39Es ergeben sich danach folgende erstattungsfähige Nebenkosten:
40Schreibkosten: 54,70 EUR
41Fotos: 12,85 EUR
42Kopien: 48,26 EUR
43Kopien der Fotos: 9,00 EUR
44Telekommunikation/Porto: 16,24 EUR
45= 141,05 EUR netto – 100 EUR netto Zahlung = 41,05 EUR netto = 48,85 EUR brutto
46Die noch offene Forderung hat die Beklagte mit Zinsen in Höhe von 5 Prozentpunkten über dem Basiszinssatz seit dem 27.02.2013 zu verzinsen, §§ 286 Abs. I, Abs. 2 Nr. 3, 288 Abs. 1, 187 Abs. 1, 130 Abs. 1 S. 1 BGB. Spätestens nach der Übersendung ihres Abrechnungsschreibens vom 22.02.2013 befand sich die Beklagte im Verzug, da sie mit diesem Schreiben unmissverständlich zum Ausdruck bringt, dass sie weitere Forderungen nicht begleichen will. Zugegangen ist dieses Schreiben der Klägerin am 26.02.2013, wie sich aus dem darauf angebrachten Eingangsstempel ergibt.

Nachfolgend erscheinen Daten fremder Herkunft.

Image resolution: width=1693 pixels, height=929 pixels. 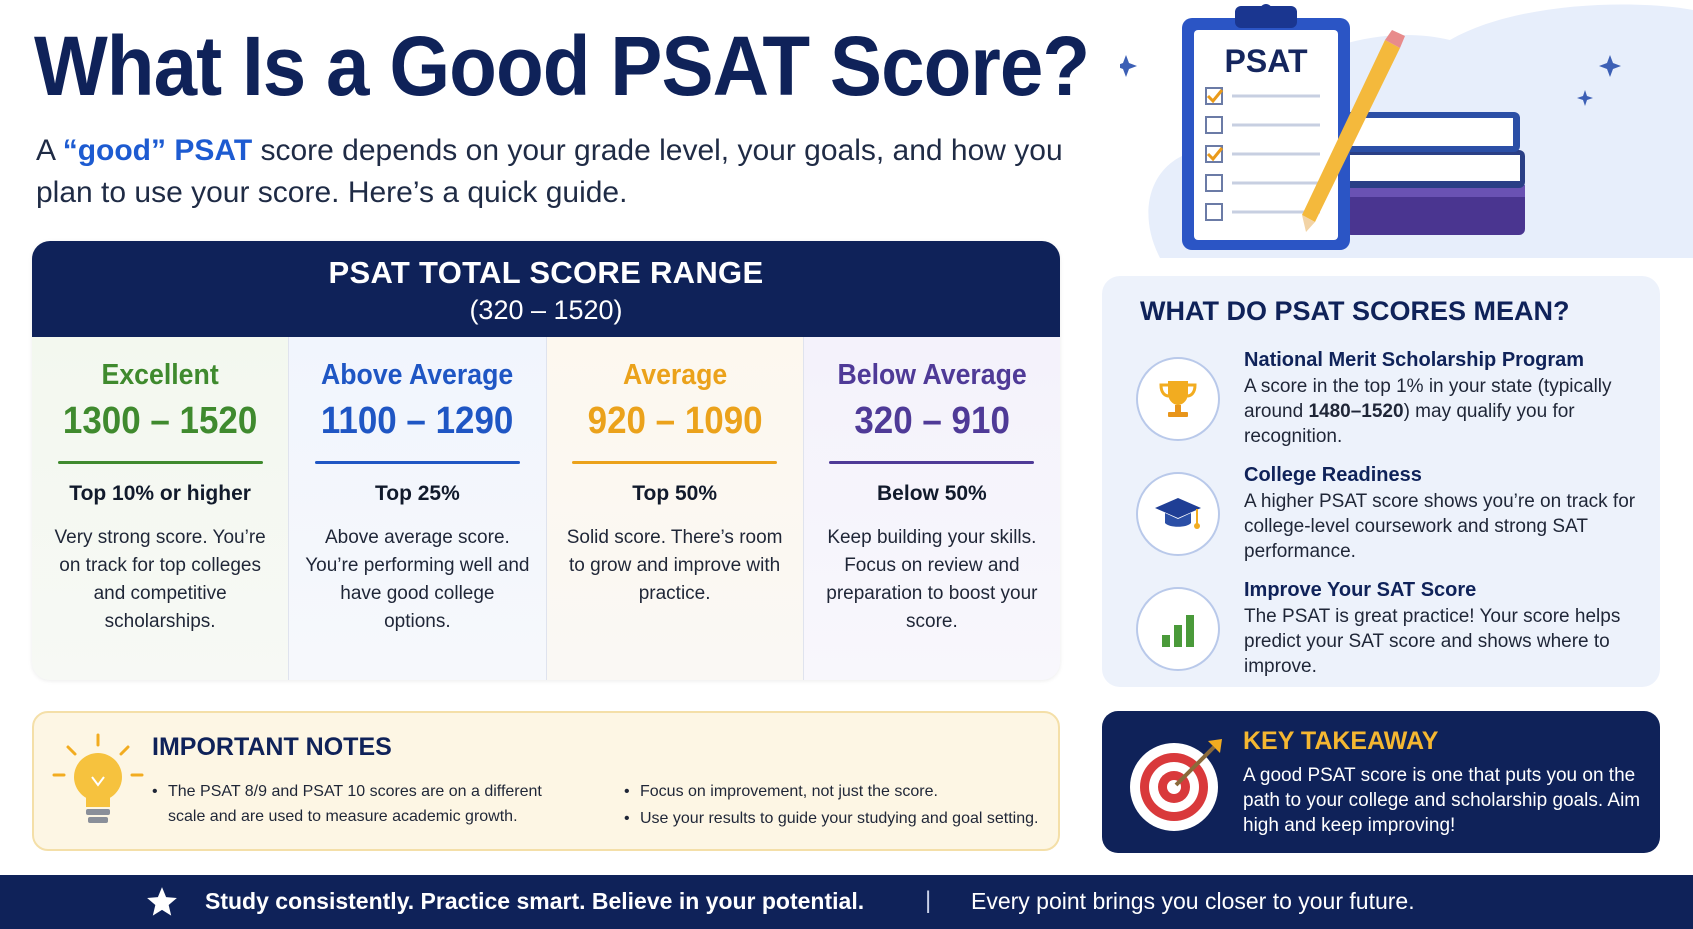 I want to click on score-range-subheading: (320 – 1520), so click(x=546, y=310).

Die Zinspflicht beginnt am Tag nach dem Zugang der Erklärung, dass weitere Leistungen ernsthaft und endgültig verweigert werden. Ein früherer Verzugsbeginn lässt sich jedenfalls nicht sicher feststellen.

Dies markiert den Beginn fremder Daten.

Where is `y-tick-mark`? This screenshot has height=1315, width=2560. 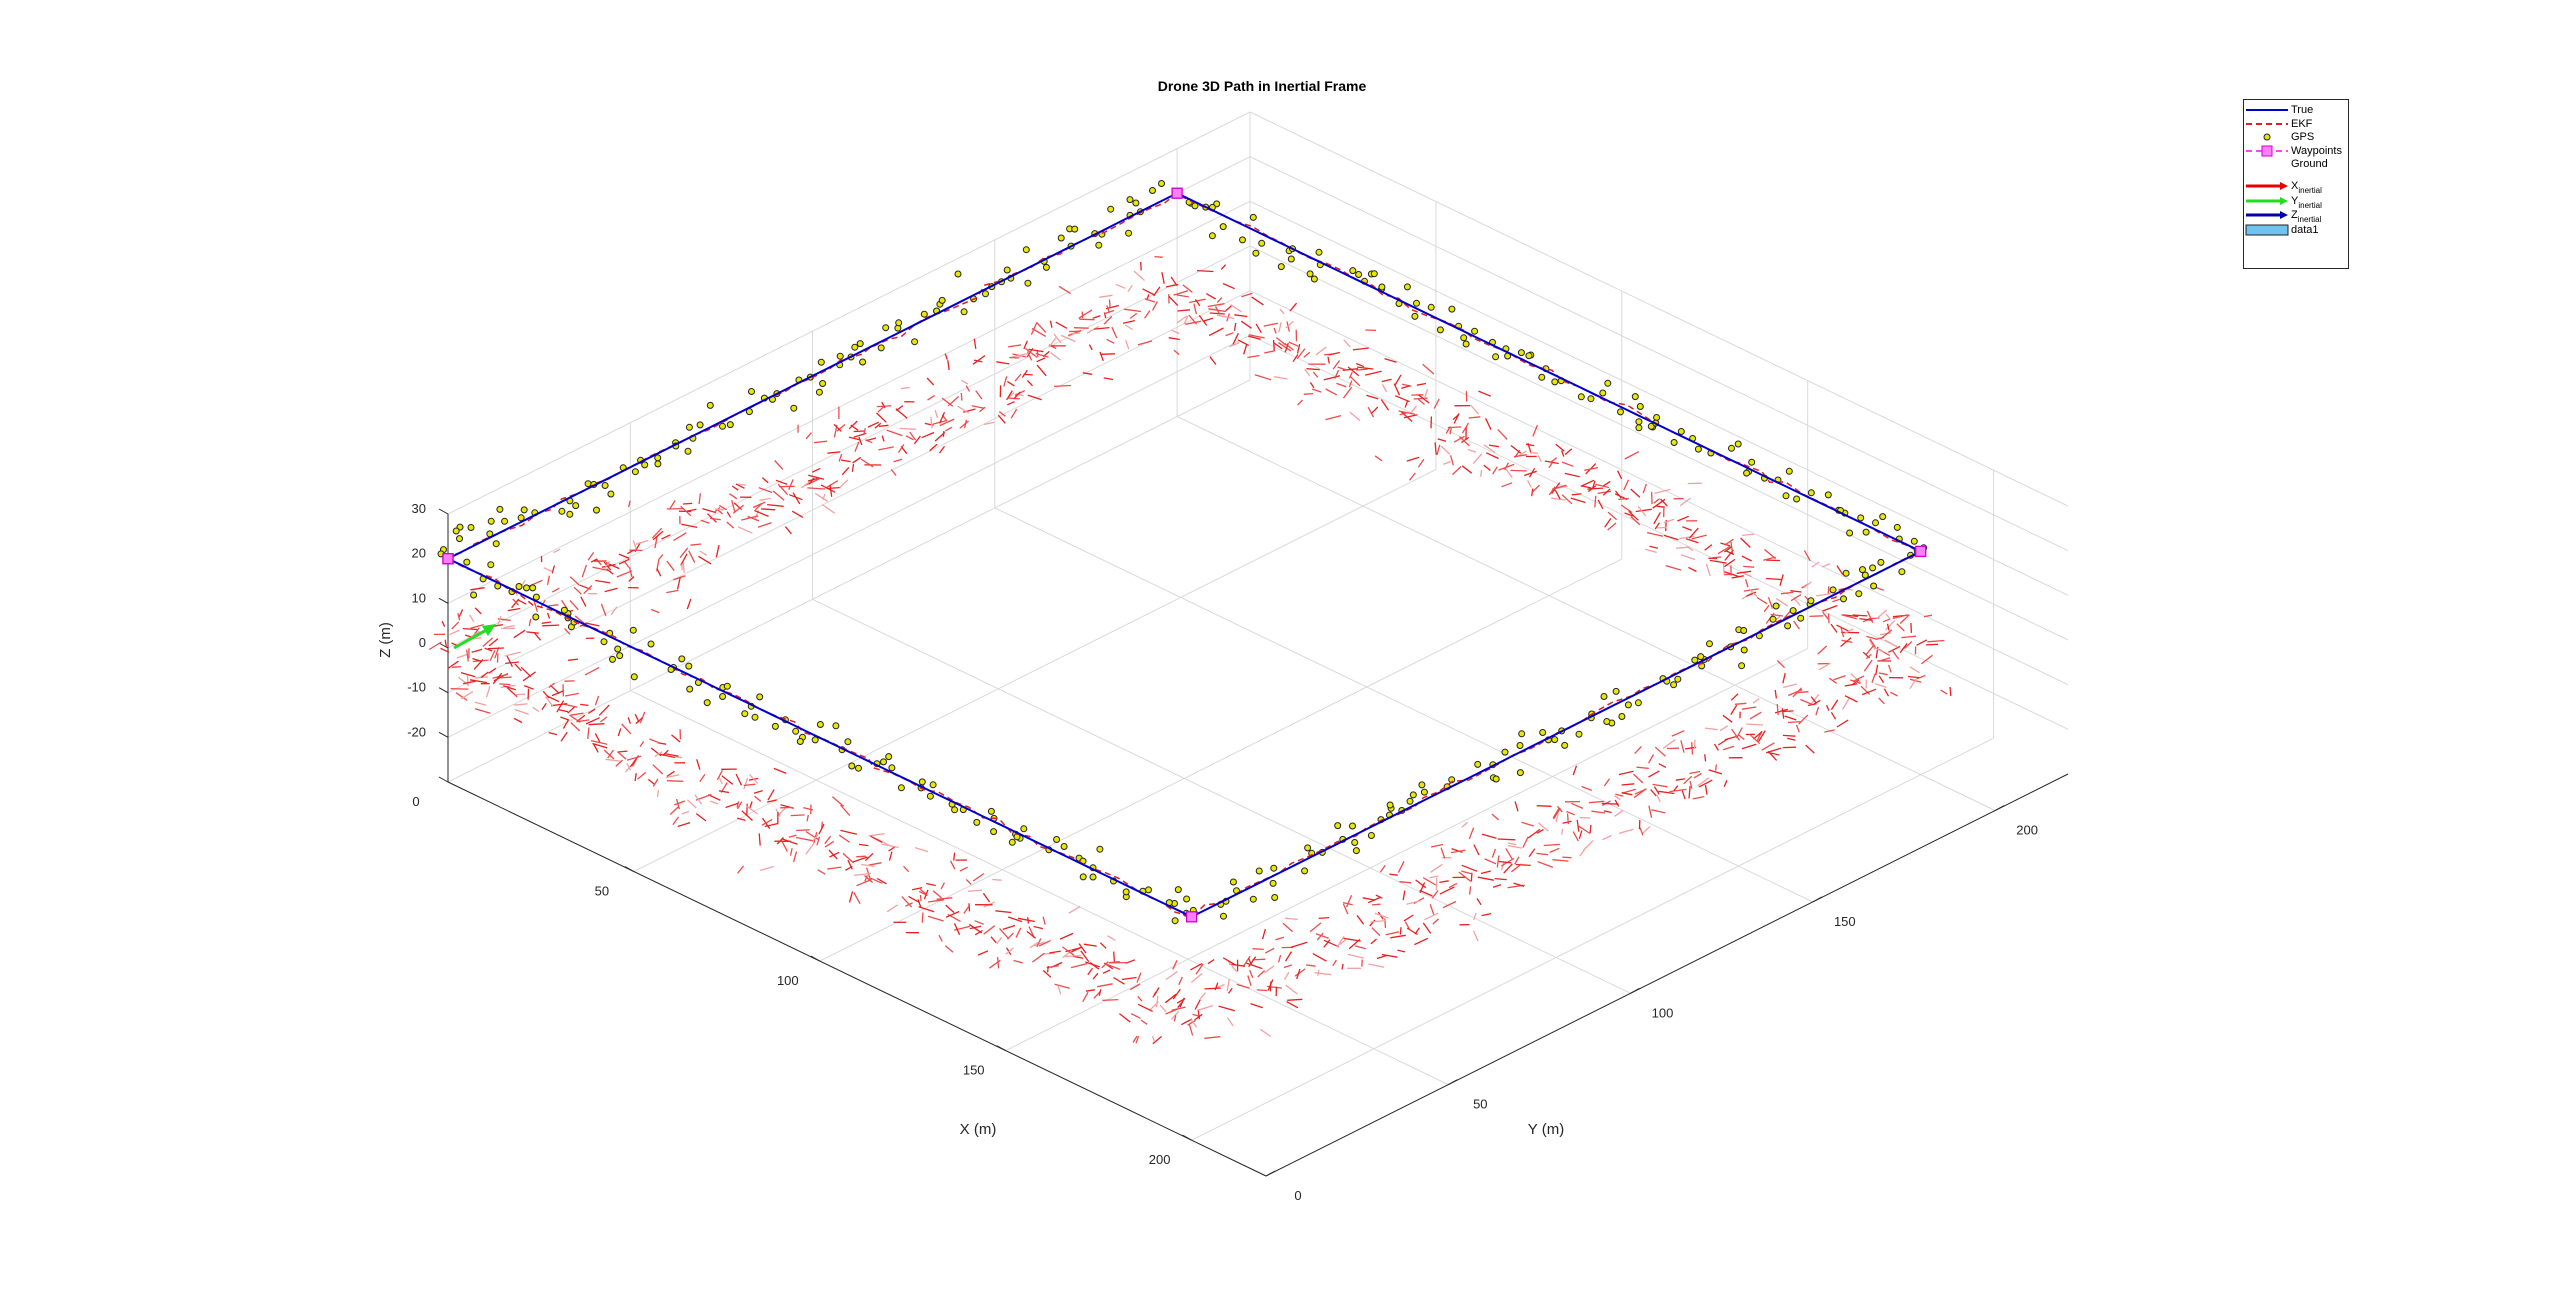
y-tick-mark is located at coordinates (1453, 1082).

47Die Klägerin kann darüber hinaus die Zahlung vorgerichtlicher Rechtsanwaltsgebühren i.H.v. 39,00 EUR beanspruchen. Insbesondere durfte die Klägerin – wie in der mündlichen Verhandlung am 11.06.2015 erörtert – die vorgerichtliche Einschaltung eines Rechtsanwaltes auch ohne Erteilung eines unbedingten Klageauftrages für erforderlich halten. Letztlich hat die Klägerin unwidersprochen ausgeführt, dass die Beklagte auch außergerichtlich auf rechtsanwaltliche Aufforderungsschreiben hin Zahlungen geleistet und Ansprüche erfüllt hat. Vor diesem Hintergrund durfte ein verständiger und wirtschaftlich denkender Geschädigter die Einschaltung eines Rechtsanwaltes für erforderlich halten. Das rechtsanwaltliche Aufforderungsschreiben datiert vom 24.04.2013, mithin zeitlich nach der endgültigen Leistungsverweigerung der Beklagten.
48Das Rechtsanwaltshonorar berechnet sich nach einem Streitwert in Höhe der berechtigten Forderung.
49Die Nebenentscheidungen folgen aus §§ 92 Abs. 1, 708 Nr. 10, 713 ZPO, 26 Nr. 8 EGZPO.
50Die Revision war nicht zuzulassen. Die Rechtssache hat keine grundsätzliche Bedeutung (§ 543 Abs. 2 S. 1 Nr. 1 ZPO) und auch die Voraussetzung des § 543 Abs. 2 S. 1 Nr. 2 ZPO liegen nicht vor. Die Rechtssache erfordert lediglich die Anwendung gesicherter Rechtssprechungsgrundsätze auf den Einzelfall.